- **Input for this task**:
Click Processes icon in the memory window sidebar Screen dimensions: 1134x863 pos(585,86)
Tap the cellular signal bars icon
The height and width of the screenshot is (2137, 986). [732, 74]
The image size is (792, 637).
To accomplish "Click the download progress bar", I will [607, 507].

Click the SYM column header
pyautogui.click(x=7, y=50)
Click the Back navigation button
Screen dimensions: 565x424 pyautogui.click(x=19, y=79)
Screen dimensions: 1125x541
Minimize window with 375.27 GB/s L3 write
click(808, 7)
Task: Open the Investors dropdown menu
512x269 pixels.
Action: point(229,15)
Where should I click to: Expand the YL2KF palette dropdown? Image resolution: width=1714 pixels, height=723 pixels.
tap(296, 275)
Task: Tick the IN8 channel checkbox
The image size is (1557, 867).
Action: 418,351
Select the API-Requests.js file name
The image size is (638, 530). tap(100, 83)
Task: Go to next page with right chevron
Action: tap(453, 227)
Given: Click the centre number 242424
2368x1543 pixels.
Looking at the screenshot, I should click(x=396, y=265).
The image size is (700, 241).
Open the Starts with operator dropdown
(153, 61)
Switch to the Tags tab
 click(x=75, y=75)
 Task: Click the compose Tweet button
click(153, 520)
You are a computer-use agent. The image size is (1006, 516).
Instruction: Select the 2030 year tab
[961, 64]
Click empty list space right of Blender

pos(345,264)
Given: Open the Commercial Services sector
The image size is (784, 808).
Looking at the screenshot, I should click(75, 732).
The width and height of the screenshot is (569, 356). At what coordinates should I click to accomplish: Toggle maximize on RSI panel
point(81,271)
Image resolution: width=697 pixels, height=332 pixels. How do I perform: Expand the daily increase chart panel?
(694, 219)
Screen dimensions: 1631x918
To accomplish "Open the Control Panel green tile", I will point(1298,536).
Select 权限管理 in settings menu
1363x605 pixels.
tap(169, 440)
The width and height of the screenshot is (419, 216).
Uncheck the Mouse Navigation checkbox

- **The task**: Rewrite each line of the entries above as a numbered list, dropping the blank lines.

- **Response to this task**:
1. Click Processes icon in the memory window sidebar Screen dimensions: 1134x863 pos(585,86)
2. Tap the cellular signal bars icon
3. The height and width of the screenshot is (2137, 986). [732, 74]
4. The image size is (792, 637).
5. To accomplish "Click the download progress bar", I will [607, 507].
6. Click the SYM column header
7. pyautogui.click(x=7, y=50)
8. Click the Back navigation button
9. Screen dimensions: 565x424 pyautogui.click(x=19, y=79)
10. Screen dimensions: 1125x541
11. Minimize window with 375.27 GB/s L3 write
12. click(808, 7)
13. Task: Open the Investors dropdown menu
14. 512x269 pixels.
15. Action: point(229,15)
16. Where should I click to: Expand the YL2KF palette dropdown? Image resolution: width=1714 pixels, height=723 pixels.
17. tap(296, 275)
18. Task: Tick the IN8 channel checkbox
19. The image size is (1557, 867).
20. Action: 418,351
21. Select the API-Requests.js file name
22. The image size is (638, 530). tap(100, 83)
23. Task: Go to next page with right chevron
24. Action: tap(453, 227)
25. Given: Click the centre number 242424
26. 2368x1543 pixels.
27. Looking at the screenshot, I should click(x=396, y=265).
28. The image size is (700, 241).
29. Open the Starts with operator dropdown
30. (153, 61)
31. Switch to the Tags tab
32.  click(x=75, y=75)
33.  Task: Click the compose Tweet button
34. click(153, 520)
35. You are a computer-use agent. The image size is (1006, 516).
36. Instruction: Select the 2030 year tab
37. [961, 64]
38. Click empty list space right of Blender
39. pos(345,264)
40. Given: Open the Commercial Services sector
41. The image size is (784, 808).
42. Looking at the screenshot, I should click(75, 732).
43. The width and height of the screenshot is (569, 356). At what coordinates should I click to accomplish: Toggle maximize on RSI panel
44. point(81,271)
45. Image resolution: width=697 pixels, height=332 pixels. How do I perform: Expand the daily increase chart panel?
46. (694, 219)
47. Screen dimensions: 1631x918
48. To accomplish "Open the Control Panel green tile", I will point(1298,536).
49. Select 权限管理 in settings menu
50. 1363x605 pixels.
51. tap(169, 440)
52. The width and height of the screenshot is (419, 216).
53. Uncheck the Mouse Navigation checkbox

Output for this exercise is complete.